● **EXCERPTED DATA**
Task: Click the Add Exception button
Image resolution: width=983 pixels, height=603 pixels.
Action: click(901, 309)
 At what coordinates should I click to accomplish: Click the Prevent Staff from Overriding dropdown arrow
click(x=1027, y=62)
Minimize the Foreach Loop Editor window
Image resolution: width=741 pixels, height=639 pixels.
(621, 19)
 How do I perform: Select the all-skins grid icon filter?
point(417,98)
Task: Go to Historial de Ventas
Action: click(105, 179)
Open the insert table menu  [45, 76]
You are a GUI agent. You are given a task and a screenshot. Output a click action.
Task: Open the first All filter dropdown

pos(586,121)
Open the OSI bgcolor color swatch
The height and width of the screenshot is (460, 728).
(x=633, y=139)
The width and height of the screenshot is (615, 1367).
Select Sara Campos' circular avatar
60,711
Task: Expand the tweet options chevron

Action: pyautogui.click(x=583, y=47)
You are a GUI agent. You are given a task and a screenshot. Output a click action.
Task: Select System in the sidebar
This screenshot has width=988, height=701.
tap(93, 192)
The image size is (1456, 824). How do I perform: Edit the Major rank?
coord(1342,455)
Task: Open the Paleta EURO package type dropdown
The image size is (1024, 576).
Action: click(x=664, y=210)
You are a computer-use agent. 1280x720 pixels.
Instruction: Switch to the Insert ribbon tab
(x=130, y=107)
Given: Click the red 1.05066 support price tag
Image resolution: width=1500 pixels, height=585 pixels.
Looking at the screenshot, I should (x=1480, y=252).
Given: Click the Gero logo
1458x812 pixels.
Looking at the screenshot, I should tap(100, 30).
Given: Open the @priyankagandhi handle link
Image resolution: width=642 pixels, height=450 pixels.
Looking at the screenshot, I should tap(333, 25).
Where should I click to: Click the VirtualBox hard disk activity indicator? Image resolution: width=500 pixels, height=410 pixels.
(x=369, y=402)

● **REQUIRED ACTION**
Return an exact copy of the listing.

● **TASK SOLUTION**
Task: Click the Add Exception button
Image resolution: width=983 pixels, height=603 pixels.
Action: click(901, 309)
 At what coordinates should I click to accomplish: Click the Prevent Staff from Overriding dropdown arrow
click(x=1027, y=62)
Minimize the Foreach Loop Editor window
Image resolution: width=741 pixels, height=639 pixels.
(621, 19)
 How do I perform: Select the all-skins grid icon filter?
point(417,98)
Task: Go to Historial de Ventas
Action: click(105, 179)
Open the insert table menu  [45, 76]
You are a GUI agent. You are given a task and a screenshot. Output a click action.
Task: Open the first All filter dropdown

pos(586,121)
Open the OSI bgcolor color swatch
The height and width of the screenshot is (460, 728).
(x=633, y=139)
The width and height of the screenshot is (615, 1367).
Select Sara Campos' circular avatar
60,711
Task: Expand the tweet options chevron

Action: pyautogui.click(x=583, y=47)
You are a GUI agent. You are given a task and a screenshot. Output a click action.
Task: Select System in the sidebar
This screenshot has width=988, height=701.
tap(93, 192)
The image size is (1456, 824). How do I perform: Edit the Major rank?
coord(1342,455)
Task: Open the Paleta EURO package type dropdown
The image size is (1024, 576).
Action: click(x=664, y=210)
You are a computer-use agent. 1280x720 pixels.
Instruction: Switch to the Insert ribbon tab
(x=130, y=107)
Given: Click the red 1.05066 support price tag
Image resolution: width=1500 pixels, height=585 pixels.
Looking at the screenshot, I should (x=1480, y=252).
Given: Click the Gero logo
1458x812 pixels.
Looking at the screenshot, I should tap(100, 30).
Given: Open the @priyankagandhi handle link
Image resolution: width=642 pixels, height=450 pixels.
Looking at the screenshot, I should tap(333, 25).
Where should I click to: Click the VirtualBox hard disk activity indicator? Image resolution: width=500 pixels, height=410 pixels.
(x=369, y=402)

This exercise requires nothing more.